The judge proclaimed that in addition to being able to issue sanctions for bad faith actions, the court also has inherent authority to issue case-terminating sanctions when the conduct is deliberate, deceptive, and interferes with judicial integrity. As such, the judge granted Defendant’s motion for dismissal sanctions finding that this behavior during active litigation sidestepped the federal rules applying to discovery and deprived Defendant of representation. However, the judge denied the request for default judgement on the counterclaims noting that would be too severe given the facts.

This decision mirrors the apparent consensus on the state of inherent authority – that it is still available but limited. Judges are generally turning to inherent authority in a discretionary manner when the conduct is very egregious. While spying on a party to obtain information before discovery disclosure is a very severe action, other instances where judges have turned to their inherent powers include when a party withholds, loses, or destroys evidence.


The above represents a snapshot of two key discovery issues that persist before the courts. ESI protocols are increasingly pivotal in governing discovery disputes and judges are still turning to inherent authority to ensure all sanctionable discovery conduct is addressed.

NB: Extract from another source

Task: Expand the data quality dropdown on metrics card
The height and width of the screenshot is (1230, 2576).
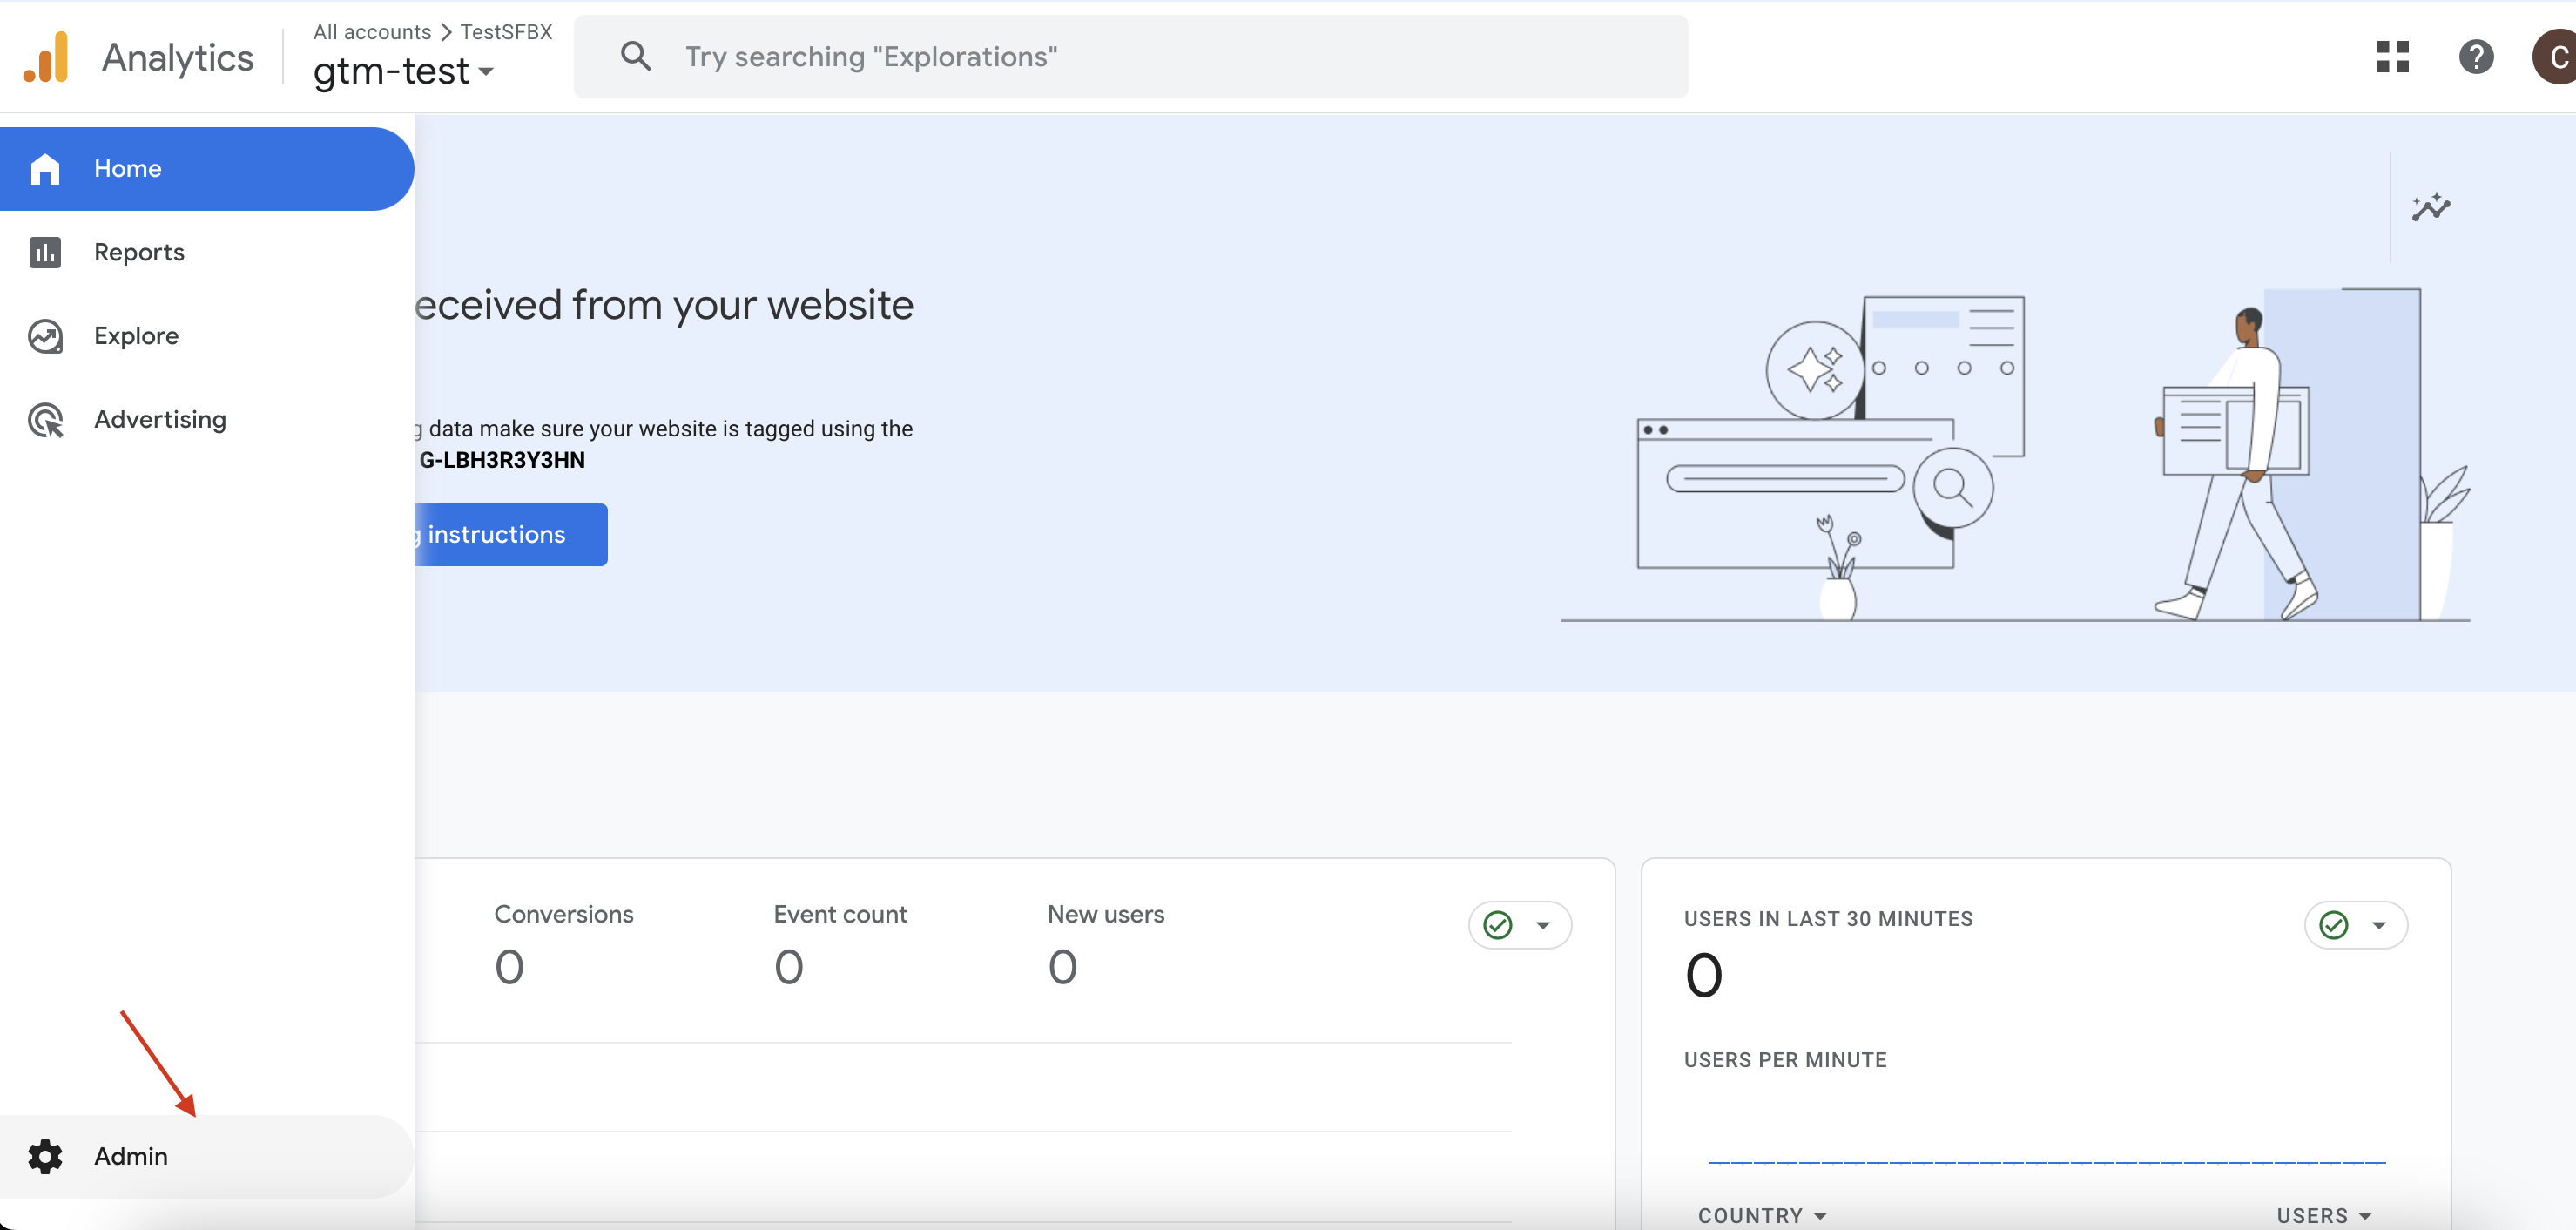Action: point(1542,925)
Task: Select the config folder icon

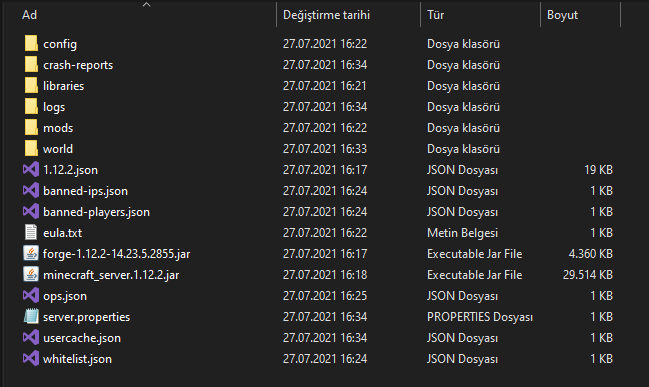Action: pyautogui.click(x=31, y=43)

As remote work persists, technology usage evolves, and regulatory obligations tighten – there will be more cases in these areas and entirely new trends that unfold. Analyzing trends provides insight about investing in optimal technology and provider partnerships. Working with knowledgeable providers that have experience crafting ESI protocols, access to emerging technologies, and strategies to remain discovery compliant fosters successful streamlined litigation outcomes.